Work order ▸
Please output the line containing "Given: Click the" and all lines that follow it in the data below, exactly, with no pictures.

───── The data

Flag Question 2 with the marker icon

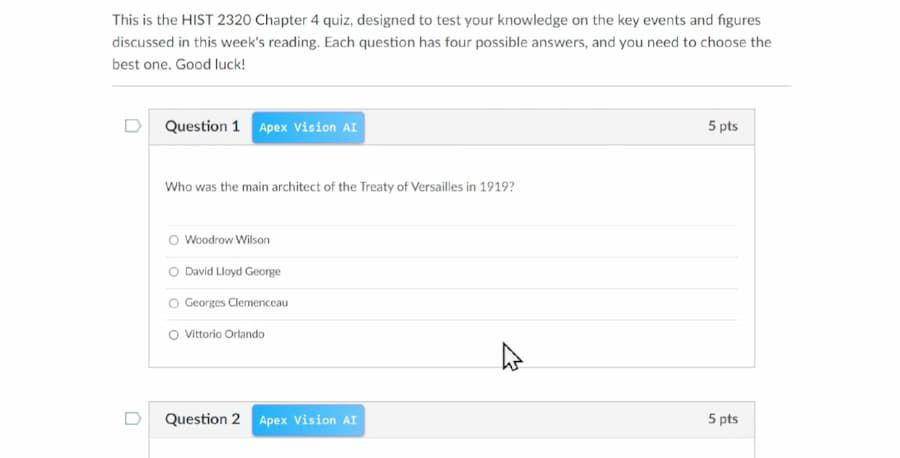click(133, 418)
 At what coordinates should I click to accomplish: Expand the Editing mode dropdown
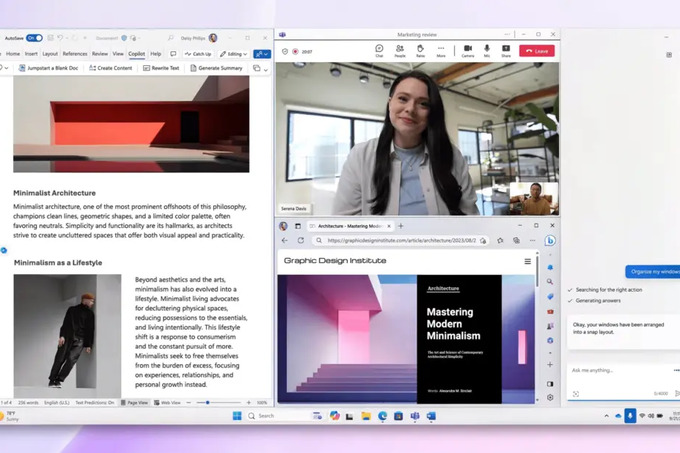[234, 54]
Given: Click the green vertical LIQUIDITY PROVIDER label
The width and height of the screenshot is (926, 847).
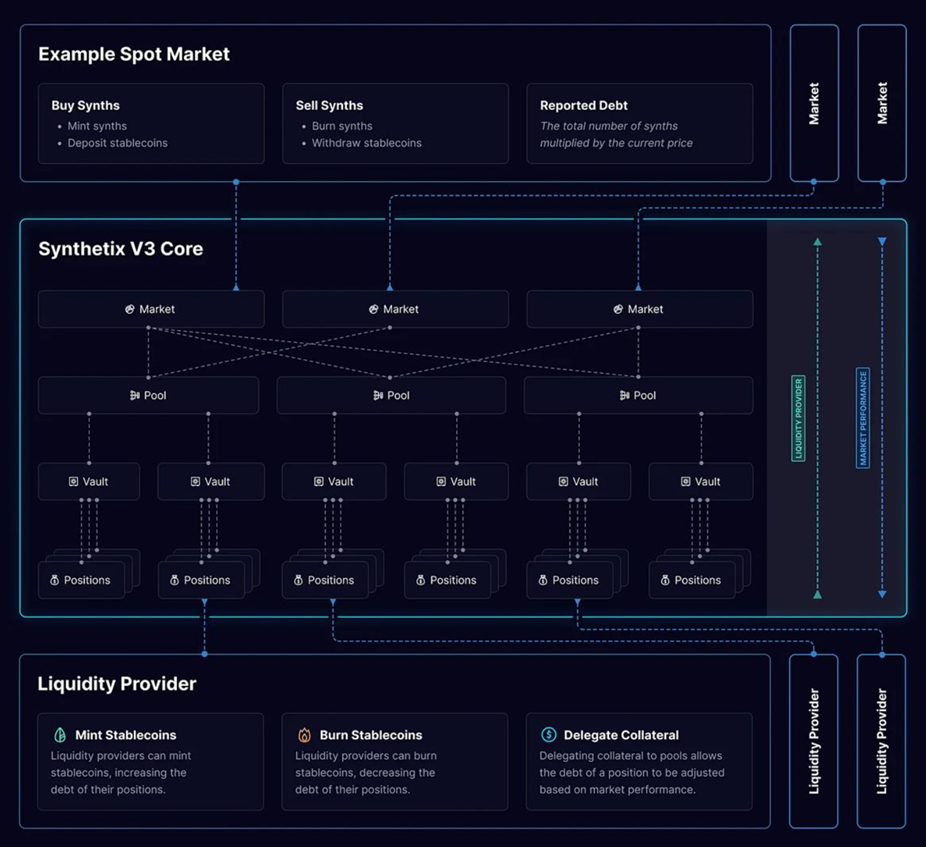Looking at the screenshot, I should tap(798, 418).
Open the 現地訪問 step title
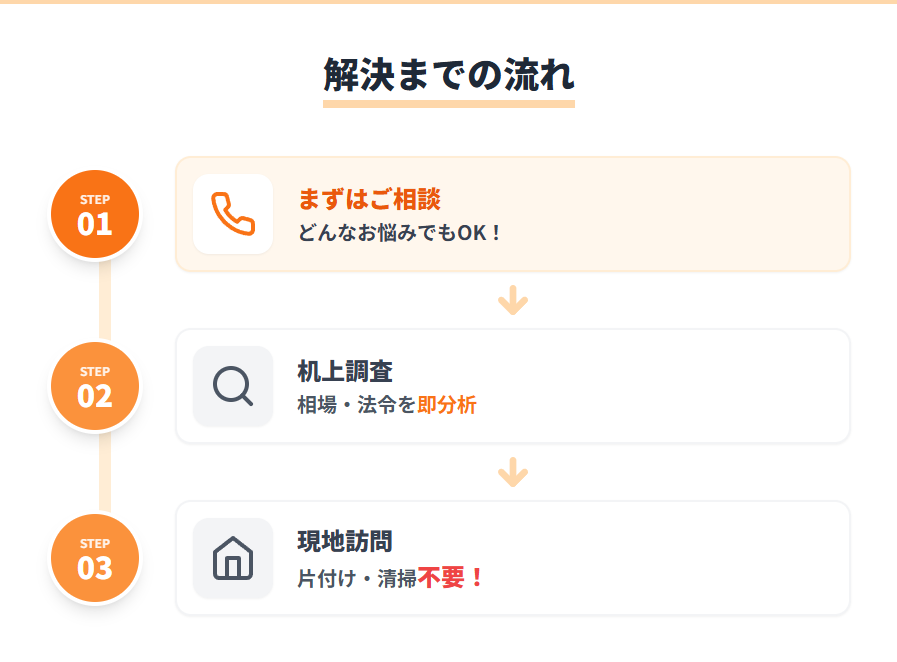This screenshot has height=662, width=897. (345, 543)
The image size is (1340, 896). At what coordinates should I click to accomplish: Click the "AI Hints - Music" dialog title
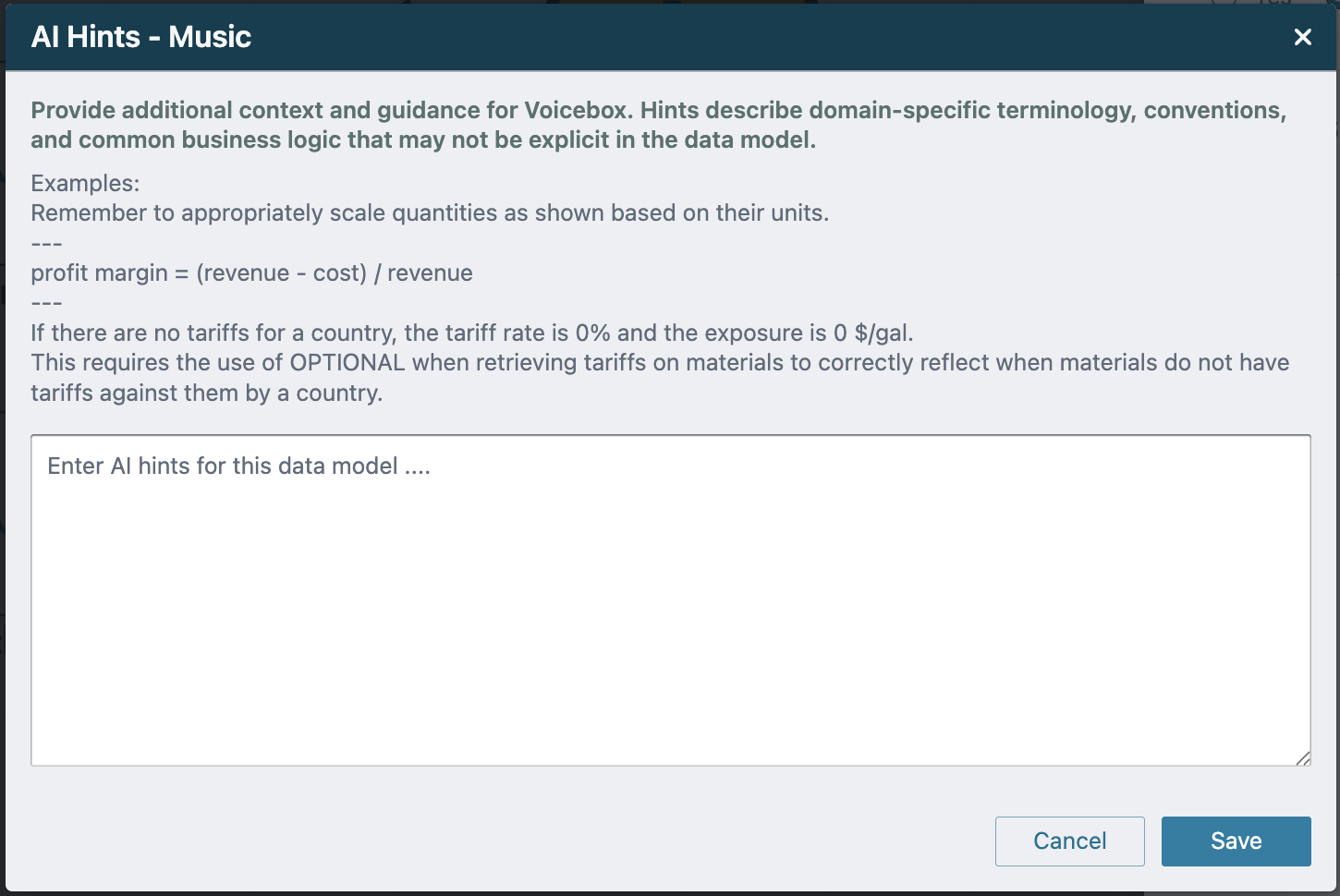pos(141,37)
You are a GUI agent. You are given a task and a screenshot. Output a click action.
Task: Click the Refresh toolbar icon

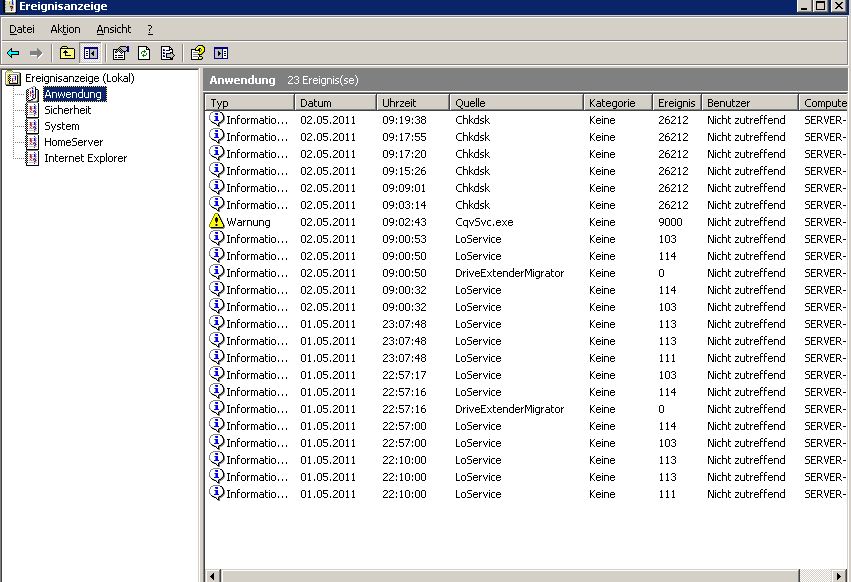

──────────

Expected output ▸
Given: Click the green vertical LIQUIDITY PROVIDER label
The width and height of the screenshot is (926, 847).
Looking at the screenshot, I should tap(798, 418).
Open the 現地訪問 step title
This screenshot has height=662, width=897. (345, 543)
The image size is (1340, 896). At what coordinates should I click to accomplish: Click the "AI Hints - Music" dialog title
pos(141,37)
You are a GUI agent. You are given a task and a screenshot. Output a click action.
Task: Click the Refresh toolbar icon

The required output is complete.